(Items listed in a dataset)
........
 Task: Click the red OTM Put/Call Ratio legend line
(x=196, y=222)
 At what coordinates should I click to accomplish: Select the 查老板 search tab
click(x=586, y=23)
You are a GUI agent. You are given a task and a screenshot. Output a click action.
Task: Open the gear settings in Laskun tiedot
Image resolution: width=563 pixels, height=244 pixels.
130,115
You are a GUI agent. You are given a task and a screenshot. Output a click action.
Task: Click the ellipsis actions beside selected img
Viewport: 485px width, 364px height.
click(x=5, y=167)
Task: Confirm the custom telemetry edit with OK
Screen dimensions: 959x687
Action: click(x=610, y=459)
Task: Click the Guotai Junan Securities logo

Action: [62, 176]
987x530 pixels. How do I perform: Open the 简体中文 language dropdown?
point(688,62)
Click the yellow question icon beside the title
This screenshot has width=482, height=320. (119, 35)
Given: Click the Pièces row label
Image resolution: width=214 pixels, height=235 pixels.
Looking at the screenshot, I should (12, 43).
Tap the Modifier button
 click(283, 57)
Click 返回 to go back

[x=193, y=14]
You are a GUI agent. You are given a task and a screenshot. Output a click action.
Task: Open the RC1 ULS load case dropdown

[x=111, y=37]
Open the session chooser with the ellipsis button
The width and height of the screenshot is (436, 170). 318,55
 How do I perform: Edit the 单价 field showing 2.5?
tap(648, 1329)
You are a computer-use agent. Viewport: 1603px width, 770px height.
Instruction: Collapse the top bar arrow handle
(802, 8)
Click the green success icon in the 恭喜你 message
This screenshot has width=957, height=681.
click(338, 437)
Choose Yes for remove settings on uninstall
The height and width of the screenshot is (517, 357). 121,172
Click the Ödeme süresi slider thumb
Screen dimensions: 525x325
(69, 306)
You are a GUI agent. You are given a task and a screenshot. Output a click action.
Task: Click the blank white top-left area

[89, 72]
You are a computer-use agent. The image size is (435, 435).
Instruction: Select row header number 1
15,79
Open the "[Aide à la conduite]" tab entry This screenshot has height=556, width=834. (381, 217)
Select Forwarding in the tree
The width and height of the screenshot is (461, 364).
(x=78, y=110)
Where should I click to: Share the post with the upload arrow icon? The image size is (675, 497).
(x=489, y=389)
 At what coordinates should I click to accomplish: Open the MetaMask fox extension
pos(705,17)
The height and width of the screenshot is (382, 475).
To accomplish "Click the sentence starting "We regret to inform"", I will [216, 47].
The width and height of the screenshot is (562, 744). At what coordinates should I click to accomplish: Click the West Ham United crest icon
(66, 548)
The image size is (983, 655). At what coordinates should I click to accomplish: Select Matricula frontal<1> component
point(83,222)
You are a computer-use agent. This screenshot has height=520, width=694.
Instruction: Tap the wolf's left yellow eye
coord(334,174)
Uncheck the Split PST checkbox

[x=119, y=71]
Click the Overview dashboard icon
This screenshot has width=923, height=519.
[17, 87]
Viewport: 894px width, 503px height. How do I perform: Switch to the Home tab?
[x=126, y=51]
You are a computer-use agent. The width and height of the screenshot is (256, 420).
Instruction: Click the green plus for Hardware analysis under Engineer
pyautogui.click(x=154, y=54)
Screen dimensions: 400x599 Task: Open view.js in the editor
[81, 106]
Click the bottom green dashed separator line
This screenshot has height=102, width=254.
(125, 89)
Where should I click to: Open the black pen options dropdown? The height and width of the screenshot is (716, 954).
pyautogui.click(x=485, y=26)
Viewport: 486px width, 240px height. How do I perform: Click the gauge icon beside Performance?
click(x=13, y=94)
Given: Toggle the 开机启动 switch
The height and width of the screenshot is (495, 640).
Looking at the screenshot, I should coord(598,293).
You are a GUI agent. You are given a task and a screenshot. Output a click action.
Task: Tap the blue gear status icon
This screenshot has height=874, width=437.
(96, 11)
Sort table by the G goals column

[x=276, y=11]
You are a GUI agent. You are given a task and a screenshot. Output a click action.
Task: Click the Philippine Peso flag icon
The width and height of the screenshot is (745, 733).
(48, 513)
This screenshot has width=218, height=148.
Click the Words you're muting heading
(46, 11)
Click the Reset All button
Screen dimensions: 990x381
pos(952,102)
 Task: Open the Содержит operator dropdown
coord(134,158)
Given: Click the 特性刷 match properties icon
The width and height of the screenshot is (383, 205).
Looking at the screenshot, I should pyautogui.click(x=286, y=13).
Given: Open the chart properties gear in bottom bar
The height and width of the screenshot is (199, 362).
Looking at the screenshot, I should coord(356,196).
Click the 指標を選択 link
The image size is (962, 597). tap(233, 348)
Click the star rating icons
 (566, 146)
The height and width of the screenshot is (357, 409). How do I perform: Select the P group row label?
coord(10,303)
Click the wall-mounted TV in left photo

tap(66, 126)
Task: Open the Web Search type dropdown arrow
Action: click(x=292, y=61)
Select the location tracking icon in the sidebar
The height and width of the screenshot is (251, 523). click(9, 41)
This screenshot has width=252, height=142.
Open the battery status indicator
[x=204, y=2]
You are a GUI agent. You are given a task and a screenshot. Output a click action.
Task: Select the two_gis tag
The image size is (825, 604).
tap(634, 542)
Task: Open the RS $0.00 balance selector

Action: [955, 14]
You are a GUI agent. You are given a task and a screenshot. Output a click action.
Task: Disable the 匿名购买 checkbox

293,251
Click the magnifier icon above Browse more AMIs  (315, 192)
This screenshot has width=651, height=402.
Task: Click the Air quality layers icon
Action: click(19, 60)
........
● Problem to solve
If a line of the records above holds the string "bottom", count it; then state only how many such lines there are.

● Solution for this task
2